For the entries below, copy exactly the line that contains "This screenshot has width=616, height=674." through the line that contains "Screen dimensions: 829x427", both ends included, and exclude all pictures.

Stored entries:
*** Begin section ***

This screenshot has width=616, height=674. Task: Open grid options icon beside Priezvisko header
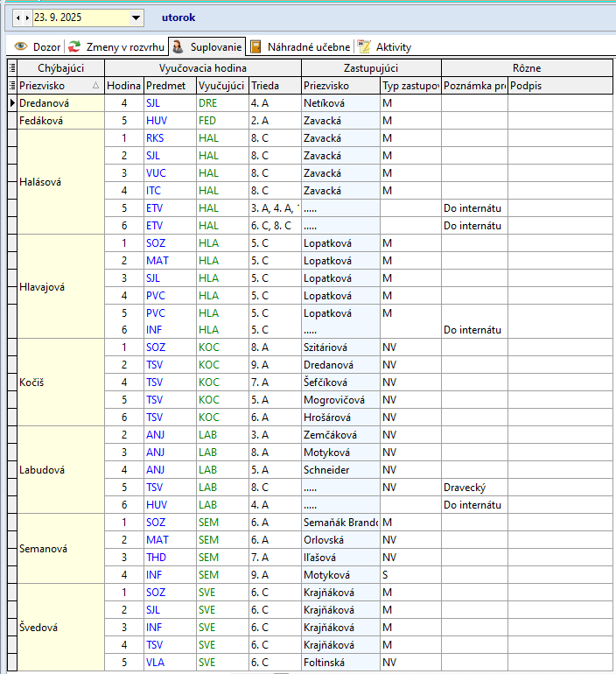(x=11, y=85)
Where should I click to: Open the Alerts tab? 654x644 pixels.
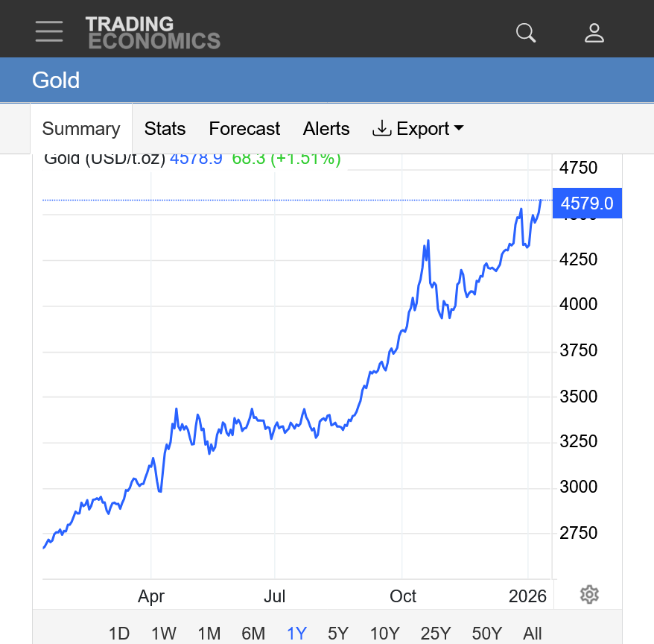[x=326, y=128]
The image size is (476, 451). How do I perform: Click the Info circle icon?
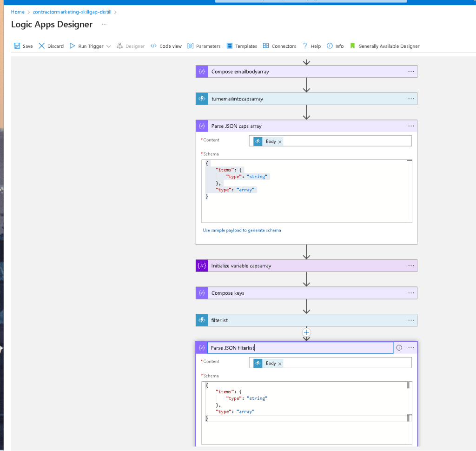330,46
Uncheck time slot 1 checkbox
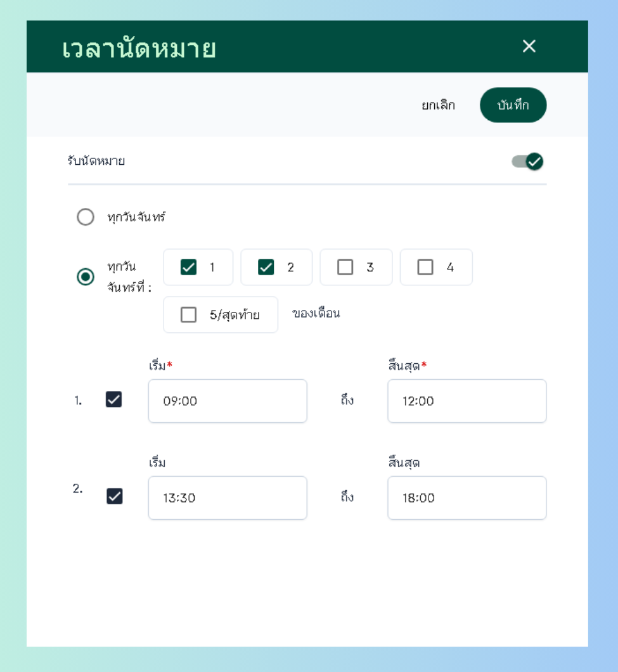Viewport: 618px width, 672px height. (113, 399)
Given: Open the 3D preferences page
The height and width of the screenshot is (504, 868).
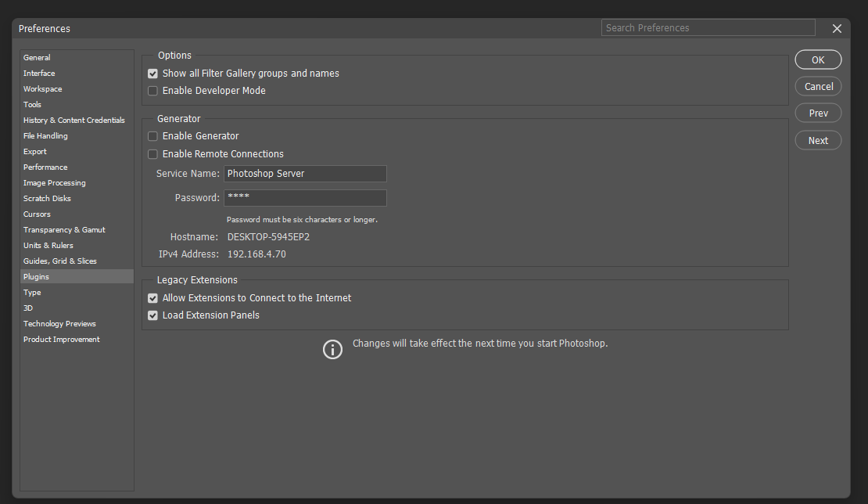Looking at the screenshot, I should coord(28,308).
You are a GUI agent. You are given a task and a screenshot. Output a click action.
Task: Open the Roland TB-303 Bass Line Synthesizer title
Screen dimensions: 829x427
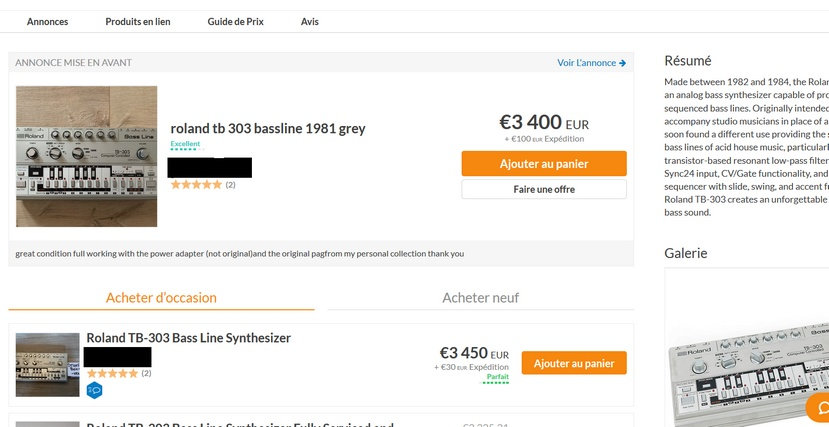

*** End section ***
*** Begin section ***

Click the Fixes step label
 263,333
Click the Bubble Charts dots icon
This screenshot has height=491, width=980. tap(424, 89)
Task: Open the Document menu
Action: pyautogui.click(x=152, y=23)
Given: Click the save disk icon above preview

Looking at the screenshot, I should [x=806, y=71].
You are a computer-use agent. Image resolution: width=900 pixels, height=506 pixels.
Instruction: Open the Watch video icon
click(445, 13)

*** End section ***
*** Begin section ***

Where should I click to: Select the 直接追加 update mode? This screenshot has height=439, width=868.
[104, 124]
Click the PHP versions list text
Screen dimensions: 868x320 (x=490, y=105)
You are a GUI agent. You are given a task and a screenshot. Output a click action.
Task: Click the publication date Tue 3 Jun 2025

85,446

*** End section ***

ANSWER SECTION:
This screenshot has width=616, height=674. Task: Open grid options icon beside Priezvisko header
(x=11, y=85)
Where should I click to: Open the Alerts tab? 654x644 pixels.
[x=326, y=128]
The image size is (476, 451). How do I perform: Click the Info circle icon?
330,46
Uncheck time slot 1 checkbox
Viewport: 618px width, 672px height. (113, 399)
Given: Open the 3D preferences page
The height and width of the screenshot is (504, 868).
Looking at the screenshot, I should coord(28,308).
You are a GUI agent. You are given a task and a screenshot. Output a click action.
Task: Open the Roland TB-303 Bass Line Synthesizer title
Screen dimensions: 829x427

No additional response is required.